The backlash came following Unity’s mass layoffs in June that saw the firm make employee adjustments, affecting roughly 200 people. In a statement made at the time, Unity said,
“We regularly assess our resourcing levels against our company priorities, we decided to realign some of our resources to better drive focus and support our long-term growth. This resulted in some hard decisions that impacted approximately 4% of all Unity workforce”
After the first half of 2022, Unity also saw its stock drop by 28 percent in May due to profit expectations reaching between $290 million to $295 million, falling below its $360 million outlook. Since the May drop, Unity’s stocks fell lower after its controversial alliance with IronSource.
Unity User Backlash
This July, Unity merged with IronSource, a service that tracks user metrics to enhance eCommerce opportunities for developers and businesses. The service aims to improve user experience and business possibilities for interactive experiences.
IronSource is integrating its popular tool kit into the Unity hub of RT3D development tools, specifically Unity Ads, Operate, and Create.
Additionally, Unity is integrating the SuperSonic solution by IronSource. The tool lets a developer publish and monetise immersive experiences directly through the RT3D engine. The alliance also enables developers to create, publish, and monetise an RT3D product entirely within the Unity Toolkit.
Although the partnership drew criticism from the Unity community, critics accuse IronSource of distributing malware and slammed Unity’s shift in focus from traditional game development.

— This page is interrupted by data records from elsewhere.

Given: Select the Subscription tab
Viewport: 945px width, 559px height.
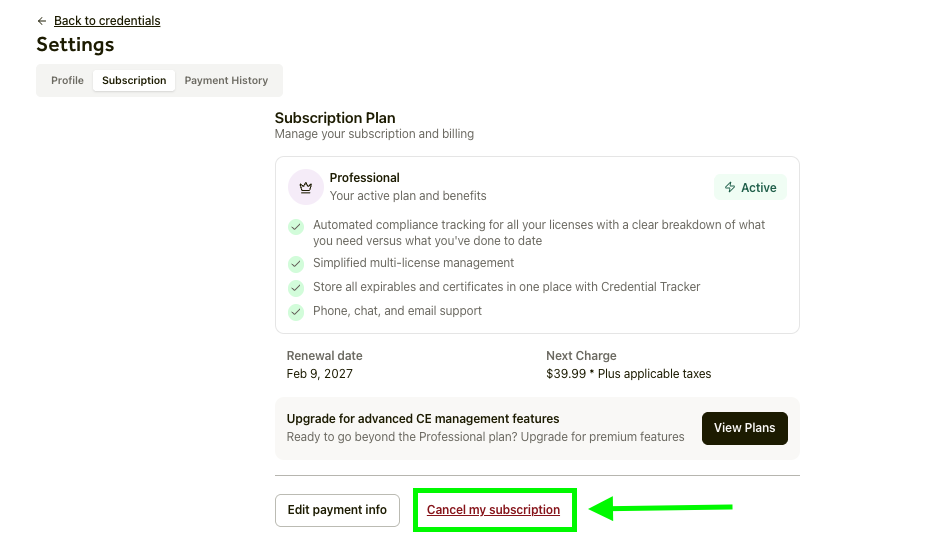Looking at the screenshot, I should point(134,81).
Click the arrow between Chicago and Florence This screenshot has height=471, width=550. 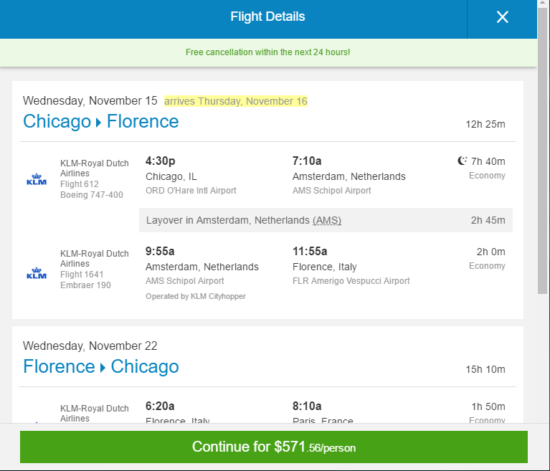(x=99, y=122)
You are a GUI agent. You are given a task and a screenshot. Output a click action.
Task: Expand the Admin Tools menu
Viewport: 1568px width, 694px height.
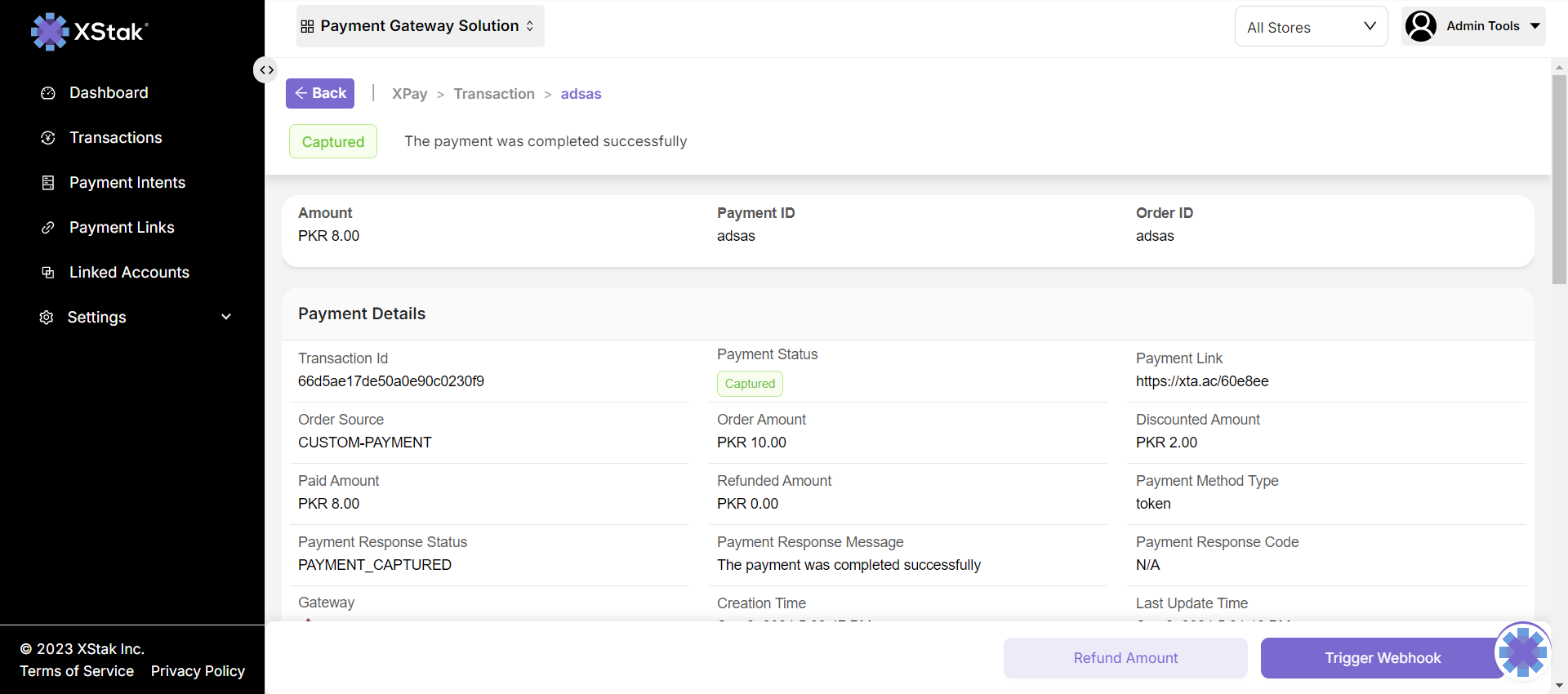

Unity CEO John Riccitiello expressed frustration towards the kickback in an interview. Unity later said the statements were “out of context.”
In a further statement, Unity explained,
“Unity has nothing but support for its creator community. The announcement of our intent to merge with IronSource supports our vision in offering the right tools and services that help them build and scale robust businesses successfully”
Conversely, in April, Unity partnered with Meta to enhance XR education. The move aims to improve access to and the onboarding processes for augmented, virtual, and mixed reality (AR/VR/MR) wearables.
The firms diversify and support the emerging XR creator workforce with their VR and Higher Ed XR Innovation Grants, which help educational institutions design bespoke immersive learning platforms and content. Through the Meta Immersive Learning initiative, the partnership supports the “next generation” of XR creatives.
John Cantarella, Vice President of Community and Impact Partnerships at Meta, added,
“We’re excited to partner with Unity, a trusted and innovative name in the XR industry. Together, we can empower aspiring creators to learn and grow in the metaverse – removing barriers to immersive technologies and unlocking new opportunities”
This month, Unity distributed its 3D assets library with Unity shaders on Adobe’s RT3D engine Substance. In the same month, at the Augmented World Expo (AWE 2022), John Riccitiello took the stage to discuss emerging Metaverse solutions.
During the keynote, he explained that successful Metaverse platforms must be cross-platform compatible to create a space for users to “live and inhabit,” adding that by 2030 most 2D websites would become 3D “Metaverse destination(s).”